It made me less productive, and its opposite made me more productive?
It made me less happy, and its opposite made me more happy?
It made me less healthy, and its opposite made me more healthy?
It made me less emotionally resilient, and its opposite made me more emotionally resilient?
It made me less moral, and its opposite made me more moral?
It made my creative output worse, and its opposite made my creative output better?
It made me easier to manipulate, and its opposite made me harder to manipulate?
Creating habits and routines immediately and completely KILLS any and all motivation I have for a task. What motivates me is whether I’m naturally motivated by the thing itself or not. The end goal isn’t enough. If I’m not motivated already, nothing can or will motivate me. I’m not a fat indecisive loser wasting my time playing video games and hating myself, I don’t have a “distraction problem.” It’s not a schema, it’s not pathological demand avoidance. Self-discipline is just worse than useless to me. It’s detrimental. It means nothing. Setting timers, making small daily goals, removing distractions, putting thoughts aside, doing ANYTHING I don’t want to do at the moment, etc. is a bad habit on its own. I wasted years of my life buying into self-discipline.

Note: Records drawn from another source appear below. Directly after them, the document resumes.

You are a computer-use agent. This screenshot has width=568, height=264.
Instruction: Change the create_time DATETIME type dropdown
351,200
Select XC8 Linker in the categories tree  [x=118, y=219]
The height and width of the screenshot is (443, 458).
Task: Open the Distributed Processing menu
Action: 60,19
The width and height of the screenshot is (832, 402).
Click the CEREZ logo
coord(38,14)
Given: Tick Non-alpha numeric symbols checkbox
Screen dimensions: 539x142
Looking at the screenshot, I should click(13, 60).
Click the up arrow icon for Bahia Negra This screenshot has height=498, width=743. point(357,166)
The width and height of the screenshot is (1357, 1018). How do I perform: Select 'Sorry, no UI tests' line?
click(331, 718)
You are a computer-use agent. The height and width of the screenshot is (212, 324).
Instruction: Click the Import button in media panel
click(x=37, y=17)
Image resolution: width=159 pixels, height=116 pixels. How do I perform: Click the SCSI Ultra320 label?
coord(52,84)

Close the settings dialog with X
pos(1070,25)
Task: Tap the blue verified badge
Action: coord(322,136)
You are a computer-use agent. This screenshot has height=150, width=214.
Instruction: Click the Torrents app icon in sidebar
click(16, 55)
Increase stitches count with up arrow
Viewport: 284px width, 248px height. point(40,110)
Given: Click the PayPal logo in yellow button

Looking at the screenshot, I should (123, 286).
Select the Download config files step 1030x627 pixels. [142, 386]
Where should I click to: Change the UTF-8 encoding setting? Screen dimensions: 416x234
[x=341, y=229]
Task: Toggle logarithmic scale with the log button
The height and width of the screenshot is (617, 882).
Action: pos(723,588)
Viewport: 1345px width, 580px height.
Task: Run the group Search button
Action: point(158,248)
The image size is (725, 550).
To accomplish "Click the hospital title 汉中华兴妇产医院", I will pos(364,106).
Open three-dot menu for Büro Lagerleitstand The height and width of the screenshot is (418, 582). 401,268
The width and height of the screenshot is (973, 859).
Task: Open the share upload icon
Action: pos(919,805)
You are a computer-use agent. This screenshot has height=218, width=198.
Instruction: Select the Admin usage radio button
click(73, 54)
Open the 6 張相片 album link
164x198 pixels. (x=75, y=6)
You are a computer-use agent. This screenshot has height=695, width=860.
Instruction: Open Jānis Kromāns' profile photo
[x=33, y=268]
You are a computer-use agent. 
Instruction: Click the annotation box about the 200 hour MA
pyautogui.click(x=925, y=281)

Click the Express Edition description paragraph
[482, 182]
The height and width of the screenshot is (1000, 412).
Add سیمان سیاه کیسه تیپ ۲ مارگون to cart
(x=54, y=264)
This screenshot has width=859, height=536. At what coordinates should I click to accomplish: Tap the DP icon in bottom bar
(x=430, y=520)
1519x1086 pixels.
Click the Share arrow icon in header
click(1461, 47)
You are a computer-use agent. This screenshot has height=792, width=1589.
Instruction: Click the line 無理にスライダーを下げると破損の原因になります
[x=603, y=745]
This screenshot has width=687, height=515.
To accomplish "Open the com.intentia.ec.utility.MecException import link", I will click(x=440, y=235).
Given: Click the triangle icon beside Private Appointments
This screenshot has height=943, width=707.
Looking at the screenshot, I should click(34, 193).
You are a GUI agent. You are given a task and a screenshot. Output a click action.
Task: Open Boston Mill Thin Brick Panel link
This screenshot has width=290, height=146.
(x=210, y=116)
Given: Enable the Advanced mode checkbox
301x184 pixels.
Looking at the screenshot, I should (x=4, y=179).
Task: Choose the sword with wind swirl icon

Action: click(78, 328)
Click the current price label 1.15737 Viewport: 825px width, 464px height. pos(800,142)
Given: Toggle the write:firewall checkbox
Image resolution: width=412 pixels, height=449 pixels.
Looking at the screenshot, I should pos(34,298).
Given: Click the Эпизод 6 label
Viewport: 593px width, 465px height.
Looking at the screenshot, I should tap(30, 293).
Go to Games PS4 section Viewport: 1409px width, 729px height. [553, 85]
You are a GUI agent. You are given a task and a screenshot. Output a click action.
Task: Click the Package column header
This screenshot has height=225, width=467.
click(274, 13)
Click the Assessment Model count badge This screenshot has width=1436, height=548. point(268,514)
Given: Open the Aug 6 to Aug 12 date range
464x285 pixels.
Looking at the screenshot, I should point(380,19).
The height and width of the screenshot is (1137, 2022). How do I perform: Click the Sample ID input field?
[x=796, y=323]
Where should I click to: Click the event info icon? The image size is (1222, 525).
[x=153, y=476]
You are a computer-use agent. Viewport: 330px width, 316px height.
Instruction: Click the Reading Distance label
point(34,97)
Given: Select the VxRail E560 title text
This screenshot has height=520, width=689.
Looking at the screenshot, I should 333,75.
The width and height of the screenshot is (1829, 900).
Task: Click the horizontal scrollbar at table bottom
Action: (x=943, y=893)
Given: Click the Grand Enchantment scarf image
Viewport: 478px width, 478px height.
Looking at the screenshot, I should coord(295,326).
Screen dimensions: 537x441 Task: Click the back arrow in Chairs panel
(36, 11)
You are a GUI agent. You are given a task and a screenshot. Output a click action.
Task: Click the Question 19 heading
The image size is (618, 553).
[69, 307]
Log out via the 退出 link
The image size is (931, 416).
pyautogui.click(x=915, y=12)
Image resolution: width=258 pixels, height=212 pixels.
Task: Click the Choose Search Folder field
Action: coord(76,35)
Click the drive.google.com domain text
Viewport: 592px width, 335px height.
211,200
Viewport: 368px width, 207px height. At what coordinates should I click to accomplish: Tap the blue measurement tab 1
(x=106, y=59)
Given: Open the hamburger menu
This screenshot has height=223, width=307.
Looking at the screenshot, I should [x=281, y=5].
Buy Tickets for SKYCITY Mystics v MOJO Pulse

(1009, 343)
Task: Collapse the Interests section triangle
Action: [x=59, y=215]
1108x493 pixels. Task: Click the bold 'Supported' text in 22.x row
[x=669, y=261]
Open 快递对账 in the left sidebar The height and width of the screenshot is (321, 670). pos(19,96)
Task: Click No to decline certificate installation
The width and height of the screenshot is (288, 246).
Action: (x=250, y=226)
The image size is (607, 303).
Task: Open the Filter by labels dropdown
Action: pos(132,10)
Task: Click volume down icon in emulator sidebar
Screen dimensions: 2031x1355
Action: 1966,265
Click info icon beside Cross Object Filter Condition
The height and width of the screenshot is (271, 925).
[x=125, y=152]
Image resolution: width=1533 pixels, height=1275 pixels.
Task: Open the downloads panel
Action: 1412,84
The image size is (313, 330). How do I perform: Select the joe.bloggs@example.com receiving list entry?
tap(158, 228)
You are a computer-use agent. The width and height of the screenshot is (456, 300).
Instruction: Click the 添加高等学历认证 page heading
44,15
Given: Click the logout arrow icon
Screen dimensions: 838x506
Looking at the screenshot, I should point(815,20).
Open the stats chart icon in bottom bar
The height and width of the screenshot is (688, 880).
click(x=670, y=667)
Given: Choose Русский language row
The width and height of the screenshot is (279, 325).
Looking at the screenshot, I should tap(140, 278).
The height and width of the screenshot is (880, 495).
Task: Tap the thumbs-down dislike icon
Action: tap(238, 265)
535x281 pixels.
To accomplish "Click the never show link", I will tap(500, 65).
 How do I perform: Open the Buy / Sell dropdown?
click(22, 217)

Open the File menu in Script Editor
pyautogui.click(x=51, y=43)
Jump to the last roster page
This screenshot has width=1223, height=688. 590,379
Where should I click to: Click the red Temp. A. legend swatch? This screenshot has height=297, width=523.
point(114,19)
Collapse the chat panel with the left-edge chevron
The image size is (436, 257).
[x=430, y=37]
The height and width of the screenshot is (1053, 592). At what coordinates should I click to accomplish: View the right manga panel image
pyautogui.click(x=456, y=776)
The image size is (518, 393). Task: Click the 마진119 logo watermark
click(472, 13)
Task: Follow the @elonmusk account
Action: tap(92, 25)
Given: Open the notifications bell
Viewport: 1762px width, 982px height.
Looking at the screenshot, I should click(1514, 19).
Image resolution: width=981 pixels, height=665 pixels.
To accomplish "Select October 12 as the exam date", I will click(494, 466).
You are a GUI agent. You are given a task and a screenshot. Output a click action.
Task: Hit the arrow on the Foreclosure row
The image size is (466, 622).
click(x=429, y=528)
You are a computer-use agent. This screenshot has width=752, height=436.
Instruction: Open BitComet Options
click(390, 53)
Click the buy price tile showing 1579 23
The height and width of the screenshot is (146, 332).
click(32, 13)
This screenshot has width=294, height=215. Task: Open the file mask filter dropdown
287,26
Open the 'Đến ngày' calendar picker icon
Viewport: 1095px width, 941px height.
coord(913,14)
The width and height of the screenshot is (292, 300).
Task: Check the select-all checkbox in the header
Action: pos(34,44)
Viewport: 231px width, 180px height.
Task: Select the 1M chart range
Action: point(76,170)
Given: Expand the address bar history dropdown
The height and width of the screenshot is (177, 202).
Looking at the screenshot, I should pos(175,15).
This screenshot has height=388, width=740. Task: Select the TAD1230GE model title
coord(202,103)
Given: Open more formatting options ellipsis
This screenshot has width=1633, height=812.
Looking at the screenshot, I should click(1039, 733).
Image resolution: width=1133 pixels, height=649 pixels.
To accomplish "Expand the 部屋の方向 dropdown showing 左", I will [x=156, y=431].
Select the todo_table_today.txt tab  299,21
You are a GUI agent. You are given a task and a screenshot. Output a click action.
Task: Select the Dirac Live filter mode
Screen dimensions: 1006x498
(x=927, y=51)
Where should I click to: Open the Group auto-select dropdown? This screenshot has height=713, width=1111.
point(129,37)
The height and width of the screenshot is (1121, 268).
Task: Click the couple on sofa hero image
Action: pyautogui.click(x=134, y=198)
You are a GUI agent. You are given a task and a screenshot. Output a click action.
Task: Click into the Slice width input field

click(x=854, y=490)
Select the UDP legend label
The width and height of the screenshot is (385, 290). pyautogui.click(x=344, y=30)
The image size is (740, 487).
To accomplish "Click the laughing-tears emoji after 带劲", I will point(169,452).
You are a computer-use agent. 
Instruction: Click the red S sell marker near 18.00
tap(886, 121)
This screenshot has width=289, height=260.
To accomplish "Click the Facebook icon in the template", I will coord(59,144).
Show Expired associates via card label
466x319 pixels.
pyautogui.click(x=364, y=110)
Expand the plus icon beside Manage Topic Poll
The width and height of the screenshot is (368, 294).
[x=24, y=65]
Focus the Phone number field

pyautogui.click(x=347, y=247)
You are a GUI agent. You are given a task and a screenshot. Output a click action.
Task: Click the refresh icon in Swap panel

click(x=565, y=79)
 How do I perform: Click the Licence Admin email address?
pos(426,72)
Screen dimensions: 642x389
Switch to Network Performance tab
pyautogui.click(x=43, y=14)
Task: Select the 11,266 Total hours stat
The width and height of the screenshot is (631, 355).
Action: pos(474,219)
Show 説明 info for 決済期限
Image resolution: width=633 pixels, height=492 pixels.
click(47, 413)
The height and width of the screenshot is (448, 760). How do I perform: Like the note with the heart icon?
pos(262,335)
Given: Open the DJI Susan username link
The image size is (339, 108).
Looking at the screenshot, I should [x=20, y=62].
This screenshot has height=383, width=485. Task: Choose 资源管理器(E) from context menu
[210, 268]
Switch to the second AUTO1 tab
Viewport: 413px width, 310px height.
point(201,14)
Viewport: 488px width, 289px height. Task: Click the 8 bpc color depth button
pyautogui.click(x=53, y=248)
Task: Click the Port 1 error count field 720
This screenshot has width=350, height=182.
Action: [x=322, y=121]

I’ve already figured out what works for me, thanks. Only complete hedonism has ever worked for me, and it has worked well. ANY AND ALL routine or cultivated habit, on the other hand, has been 100% bad for me with nothing good in the short or long term.
I know what discipline is—it’s not my definition that’s wrong. There isn’t a healthy way for me to exercise it and there never will be.
Why is discipline good? What is self-discipline supposed to be good for? All it’s ever brought me is unproductivity, weakness, misery, moral-philosophical hypocrisy and mediocrity. So what’s left to justify cultivating it?